Secara umum yang bisa kita identifikasi sebagai kelompok radikal itu sebagai berikut:
Pertama, kaum takfiri yang menganggap kelompok selainnya sebagai kafir. Berbeda pandangan sedikit saja langsung kita dikafirkan. Ini radikal dalam keyakinan.
Kedua, kelompok jihadis yang membunuh orang lain atas nama Islam. Mereka melakukan tindakan di luar hukum tanpa alasan yang dibenarkan secara syar’i. Ini radikal dalam tindakan.
Ketiga, kelompok yang hendak mengganti ideologi negara dengan menegakkan Negara Islam dan/atau khilafah. Tindakan mereka merusak kesepakatan pendiri bangsa. Ini radikal dalam politik.
Karakter radikal di atas bisa merupakan kombinasi ketiganya: mengkafirkan, membunuh, dan mau mengganti Pancasila. Ini yang paling berbahaya, apalagi kalau mereka merupakan jaringan transnasional.
Namun, ada juga yang hanya takfiri dan membunuh saja, tapi mereka tidak main politik. Ada yang tidak takfiri dan tidak membunuh, tapi hanya mau mengganti ideologi negara. Artinya, perbedaan manhaj maupun aktivitas mereka juga harus kita petakan.

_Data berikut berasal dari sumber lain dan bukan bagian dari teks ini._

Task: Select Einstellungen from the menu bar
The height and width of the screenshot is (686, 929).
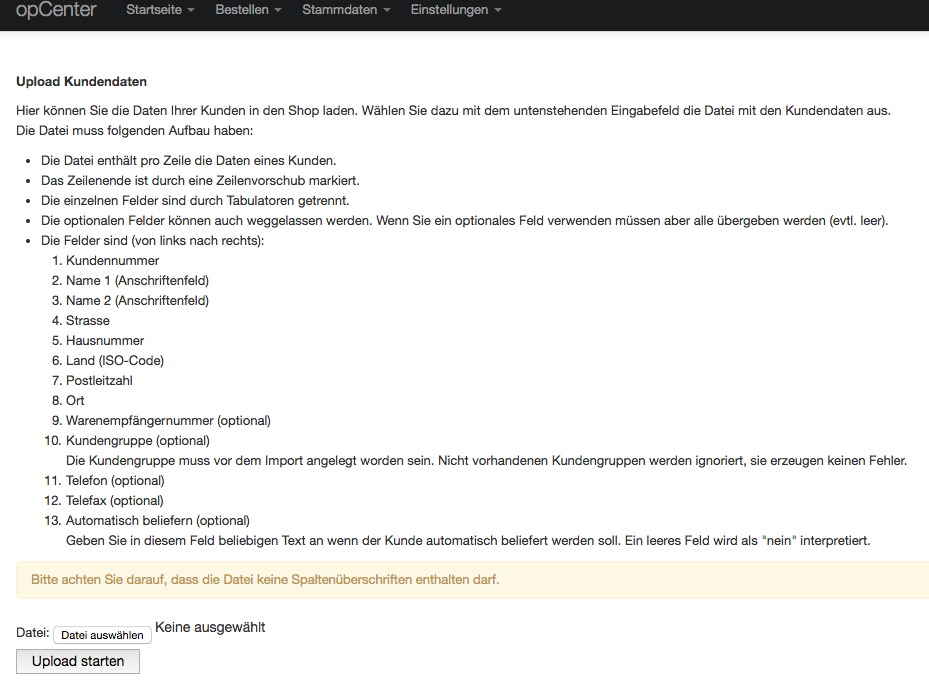Action: click(450, 11)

Perbedaan di antara ketiga kelompok di atas maupun variannya harus dipahami dengan benar sebelum mau melakukan program deradikalisasi. Ini artinya bukan sekadar main hantam saja sehingga malah akan memicu perlawanan yang reaktif.
Jangan pula terjebak dengan asesoris, misalnya yang pakai jilbab panjang atau celana cingkrang langsung dianggap radikal. Ini juga tidak benar. Harus lebih substantif pada pemahaman keagamaan, tindakan, dan gerakan mereka.
Jika mereka masih berada pada tahap radikal dalam keyakinan, maka harus dilakukan wacana tandingan. Jika sudah berupa tindakan, maka tindakan preventif tidak lagi cukup, namun perlu dilakukan penetrasi ke dalam kelompok tersebut. Bila sudah sampai pada gerakan politik, maka tidak bisa lagi dihadapi lewat kompromi politik karena ini sudah pertarungan ideologi.
Usulan saya, menghadapi kelompok radikal ini tak bisa hanya hantam dengan keras dan tegas, tapi harus dirumuskan langkah yang taktis dan strategis. Yang saya ungkap di atas baru mengidentifikasi saja. Salah identifikasi bisa berakibat salah langkah menghadapi mereka.
Akhirnya, saya mengucapkan selamat bekerja kepada Menteri Agama yang baru, Pak Fachrul Razi. Semoga amanah dan sukses menjalankan tugas.
Bacaan terkait
Menteri Lukman dan Politik Takfir
Dalam NKRI Tak Ada Orang Kafir!
Siapa yang Kafir dan Pantas Mengkafirkan?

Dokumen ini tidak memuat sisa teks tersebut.